Further order types and quotes

Trailing stop order

A trailing stop order is a stop market order with a variable stop limit.

The stop limit is continuously adjusted on the basis of the reference price in Continuous Trading or the Auction, and the standard quote in the Continuous Auction. Traders use trailing stop orders in order not to have to continually adjust the stop limit themselves. The trading system does this for traders.

Trailing stop limits can be inputted either as an absolute or per cent distance from the corresponding reference price or standard quote. Strict rules apply with regard to the adjustment of the stop limit:

  • If, in the case of a sell trailing stop order, the reference price or the bid limit of the standard quote rises, the trading system adapts the stop limit in line with the target. If the reference price or the bid limit of the standard quote falls, the stop limit remains unchanged. If the reference price or the bid limit of the standard quote reaches or falls below the stop limit, the trailing stop order is triggered.
  • If, in the case of a buy trailing stop order, the reference price or offer limit of the standard quote falls, the trading system adapts the stop limit in line with the target. If the reference price or the offer limit of the standard quote falls, the stop limit remains unchanged. If the reference price or the offer limit of the standard quote reaches or goes above the stop limit, the trailing stop order is triggered.

One-cancels-other order

A one-cancels-other order is a combination of limit order and stop order. In the event of the execution of a limit order or the triggering of a stop order, the order not taken into consideration at the time of the execution is deleted. The stop order of a one-cancels-other order can be placed either as a stop market or stop limit order.

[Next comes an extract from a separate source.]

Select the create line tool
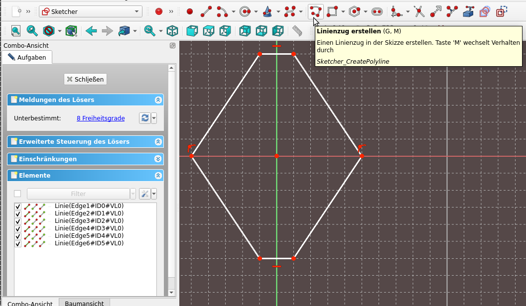This screenshot has height=306, width=526. pos(206,11)
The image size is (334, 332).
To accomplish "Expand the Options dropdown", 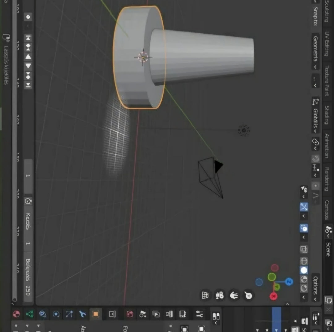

A trader uses the one-cancels-other order if he wants with one order to hedge against falling prices and at the same time take profits.

Iceberg order

A trading participant can use an iceberg order to place a large-volume order in the order book without revealing its entire volume.

All that is visible in the order book is the tip of the order as defined by the trader. If this tip is executed in full, a new tip is displayed in the order book.

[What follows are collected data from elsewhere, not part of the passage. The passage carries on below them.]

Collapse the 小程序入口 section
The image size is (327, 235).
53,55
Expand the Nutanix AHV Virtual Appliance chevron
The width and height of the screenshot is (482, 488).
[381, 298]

In an auction, the entire volume of the iceberg order is taken into consideration. Iceberg orders are used in order to avoid large movements in price on account of large volumes.

Quotes in continuous trading and auction

In continuous trading and in the auction, a quote represents the simultaneous input of a limited buy and sell order. Every trading participant can place quotes.

When placing quotes, the trading place’s regulations as regards the maximum spread between the bid and offer limit, as well as the minimum quotation volume must be adhered to. Quotes placed are binding and only ever valid for a single trading day.